On Mon, Apr 19, 2010 at 9:13 AM, Sean Owen <[email protected]> wrote:
> More on Vector, as I'm browsing through it:
>
> AbstractVector.minus(Vector) says:
>
//snip
> The stanza after the instanceof checks can just become the body of an
> overriding method in these two subclasses right?
>
Yep, sure.
> Since we're computing "this - that", makes sense to only look at
> "that" where it is nonzero. But the first version iterates over
> indices where "this" is nonzero, so it's wrong. (Yeah just checked
> with a test.)
>
Yikes. Maybe MAHOUT-303 should really be higher prioritized, huh?

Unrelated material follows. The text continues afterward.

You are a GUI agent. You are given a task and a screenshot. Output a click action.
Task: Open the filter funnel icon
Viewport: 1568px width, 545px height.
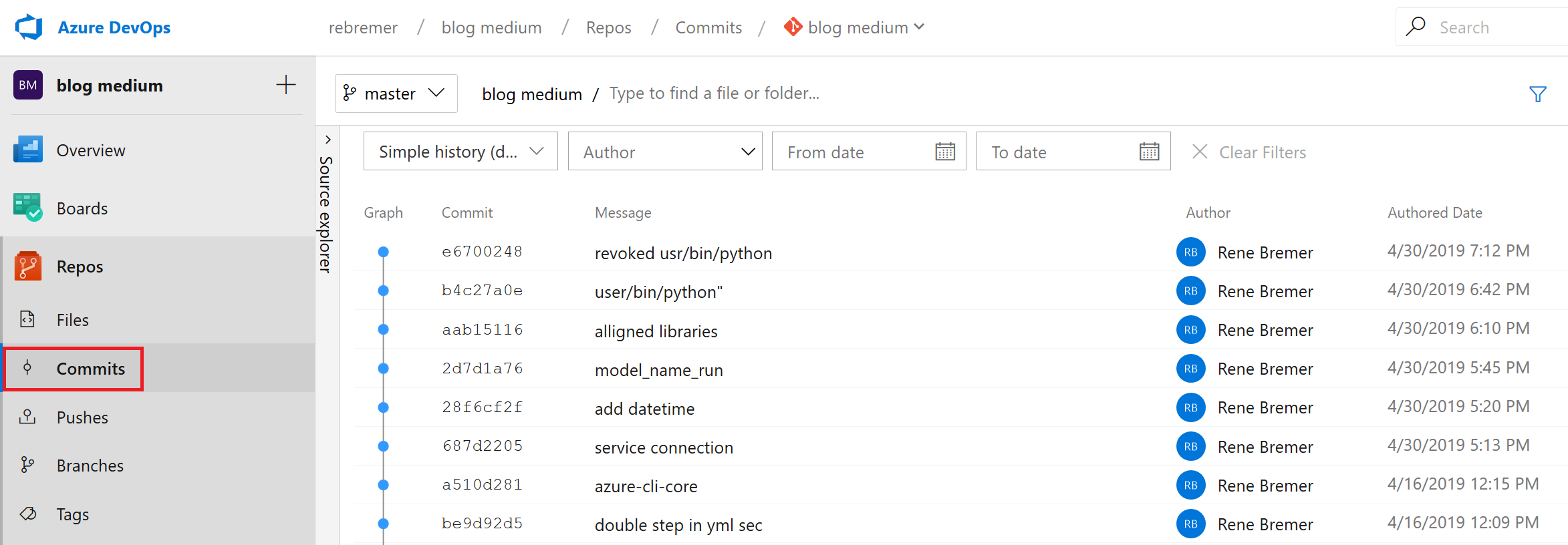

> Was the intent to compute "that - this" in this case, so to be able to
> iterate over nonzero elements of "this", and then invert it at the
> end? This works:
>
> @Override
> public Vector minus(Vector that) {
> if (this.size() != that.size()) {
> throw new CardinalityException();
> }
> Vector result = that.clone();
> Iterator<Element> iter = this.iterateNonZero();
> while (iter.hasNext()) {
> Element thisElement = iter.next();
> int index = thisElement.index();
> result.setQuick(index, that.getQuick(index) -
> thisElement.get()); // this is "-(that - this)"
> }
> return result.times(-1.0);
> }
>
> It's nice but involves another Vector allocation at the end.
>
You can avoid the Vector allocation by replacing
result.times(-1.0)
with
result.assign(Functions.negate)
> But then I'm also confused since this is the version intended for
> DenseVector and RandomAccessSparseVector. I'd imagine it's best used
> with SequentialAccessSparseVector, where "iterateNonZero()" has the
> most benefit?
>
If "that" is a DenseVector or RandomAccessSparseVector, it's easily
randomly accessible, and so iterating over "this" and operating on a copy
of "that" is efficient. For that instanceof SequentialAccessSparseVector,
iterating over that is done in the else clause (which is efficient). This
makes sense, right?
> But that's only an issue to optimize if you iterate over "this", like
> in my update above. Could we just have one implementation that
> iterates over "that"? It's more straightforward. The issue isn't
> really implementation but number of non-zero elements in "this" versus
> "that", as the TODO comments point out.
>
The efficiency points are twofold: number of nonzero elements, and
the impl: you don't want to iterate over a vector of any type while
continually calling setQuick() on a SequentialAccessSparseVector -
that is horribly inefficient, as it causes a binary search each time,
followed by a possible copy/shift of most of the index and value
arrays.
-jake